2. SAINT JOHN. I was low on scratch and aimed to spin a five-spot into a sawbuck by passing a few hours at the bingo hall. So I dust off my dabber and sit down next to this tortured old fossil in one a them motorized scooters; Treasure Trolls barricade his bingo cards like armed sentry guards. I’m a few dabs shy of a tidy payday but the free gutrot’s pressing at my britches, so I hit the mens - when I get back this old coot’s flappin’ MY card crying, “Bingy! Bingy!” “You sandbaggin’ viper!” I say. Epithets were thrown, accusations tendered ... unfortunately, I’d accrued some ill-will amongst the locals for certain shady doings previously committed. A burlap sack went over my head, things went black, and I woke up in the cattails along the river with Rascal treadmarks crisscrossing my chest. Worst of all: a bright red bingo dab on my chin. The mark of the pariah. I was no longer welcome at that bingo hall. 25-cent bingo at the Millidgeville North End Lions Club. March 13, at noon.

3. MONCTON. Heartiest felicitations and hark! I didst awake to discover, to my great chagrin, that my royal castle was under siege by cunning knaves, scoundrels, and rank highwaymen. They didst rudely eject me from my lodgings, keeping for themselves my darling queen, Esmerelda, and my loyal fool, Digby Duggans. They forced me to wander the plains - once a mighty King, now a penniless cuckold! My humors were in wretched disarray, bile and phlegm co-mingled. I didst come upon a vast fortress, an ‘arena’ they are called; inside was a Home Show. I approached the nearest vendor and said: “You there, commoner! Build me a castle with parapets, minarets, and a moat and drawbridge to keep out the dragon of Dinesh.” The blaggard said: “How much can you spend?” I turned out my pockets; a few sad ingots pinged off the floor tiles. “But I am your sovereign,” I said. “I work for folding money,” he said. Oh, thou puling worm! Thou pitiable, louse-ridden, donkey-dumb, fart-in-a-windstorm and truly most damnable fiend! Home Show. All weekend at the Moncton Coliseum. 506.852-3377.

4. FREDERICTON. My blushing beauty Handsome Maggie says to me, she says: “Hey, there’s a Family Arts workshop. Let’s go.” I didn’t know if this was her sly hint that she was in a ‘family way,’ but we went to the gallery and each sat behind an easel. The instructor said to paint each other’s portrait. So, okay, I make sure to capture Maggie’s nice puffy frizz of hair, her high proud forehead, the way her upper canine pokes out’n her mouth over her bottom lip like a cutesy vampire.

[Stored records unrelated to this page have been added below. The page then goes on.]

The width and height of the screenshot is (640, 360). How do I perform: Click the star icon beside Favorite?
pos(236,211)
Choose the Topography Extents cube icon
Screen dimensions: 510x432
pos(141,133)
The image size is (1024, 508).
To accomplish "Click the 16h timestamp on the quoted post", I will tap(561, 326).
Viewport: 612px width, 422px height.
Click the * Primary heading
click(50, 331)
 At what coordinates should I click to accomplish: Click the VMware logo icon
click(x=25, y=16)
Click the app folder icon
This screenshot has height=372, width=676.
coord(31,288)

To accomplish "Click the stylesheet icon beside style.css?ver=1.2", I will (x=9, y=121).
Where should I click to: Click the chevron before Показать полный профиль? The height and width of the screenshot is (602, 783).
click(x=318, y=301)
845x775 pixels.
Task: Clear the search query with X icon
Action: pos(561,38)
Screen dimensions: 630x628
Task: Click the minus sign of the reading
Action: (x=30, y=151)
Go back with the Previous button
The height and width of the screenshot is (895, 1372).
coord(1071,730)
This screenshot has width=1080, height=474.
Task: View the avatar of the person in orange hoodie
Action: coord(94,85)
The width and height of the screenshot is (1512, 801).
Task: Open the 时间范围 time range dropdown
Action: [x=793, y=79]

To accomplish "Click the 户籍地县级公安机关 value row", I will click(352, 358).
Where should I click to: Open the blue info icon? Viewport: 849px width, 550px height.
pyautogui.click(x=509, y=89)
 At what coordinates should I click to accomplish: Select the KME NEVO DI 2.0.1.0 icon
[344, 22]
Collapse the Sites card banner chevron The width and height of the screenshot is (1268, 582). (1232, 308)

Well, then Maggie shows me her portrait: my smile’s all droopy-arse and my teeth like rotten bits a corn, my nose lookin’ like a busted-off carrot stuffed into a snowman’s face! Then she flicks her Zippo, sets fire to the canvas, kicks the easel over and runs away laughing fit to bust. That woman’s got a funny way of expressing her affection. Family Arts workshop at the Beaverbrook museum. 2 - 4pm. $5 per person. 703 Queen Street. 458-2032.

5. SAINT JOHN. Handsome Maggie cast a scrutinous eye at my loyal Alabama tickhound, Mudds LaRue, and said: “You ought to get that mutt cleaned up.” Ole Mudds had danced some kinda inter-species mating dance with a skunk out behind the garbage bins t’other night, so I admit he smelled a bit hummy. I took him to the groomer, a German fellow; he eyeballs poor Mudds, says: “Oh, vhat a horrid sing, is zis dug. Ee schtinks unt ees fur looks like somesink zat clogs up zee drain.” But he purses his lips and flutters his eyelashes and goes: “I lof zee challenge.” He disappears with Mudds behind a curtain. I hear clipping noises, running water, Mudds whining a little. Next I see him, Mudds has got fey purple ribbons tying back the hair over his eyes and his toenails been painted - pink! “Ees a hundsome doggie now,” says the scourge who done it. He gives me a rhinestone-encrusted leash what to walk ole Mudds with. My poor dog stares at me with a piteous expression, like to say: ‘What I ever done to you that I deserve this treatment?’ When we’re walking out the door he gnaws on the back of my ankle and runs down the road, slipping and sliding on account of his freshly-painted toenails. Come back, dear Mudds! I’ll always love ya! Good Guys Pet Supplies Grooming Seminar. $200. March 13. Starts at 9:30am. More info: www.goodguyspetsupplies.com

-30-
Craig Davidson on 03.18.10 @ 12:23 PM EST [link]


Friday, March 12th

Josh, Kevin, and Erin. The Daveys.


Hi All,

Whoever has followed this blog for the last few years likely knows that last year I drove a bus. A school bus. A yellow school bus. Well, I started with a yellow one but halfway through the year, in the bone-snap depths of a Calgary winter, the bus company essentially repossessed my lovely bus, darling unit 3077, a real honey of a unit, and sent it up to Fort McMurray where apparently the need for busses was keen. They stuck me with an awful unit, 2047, which was white and red and hideous. 3077 had been a wheelchair-accessible unit, with a ramp at the back and these lovely self-tightening Q-Straint straps. 2047 was a wheelchair unit, sure, but with an atrocious Flinstones-era ramp and these old outdated rachet straps that tested my patience in, as previously stated, that chilly winter.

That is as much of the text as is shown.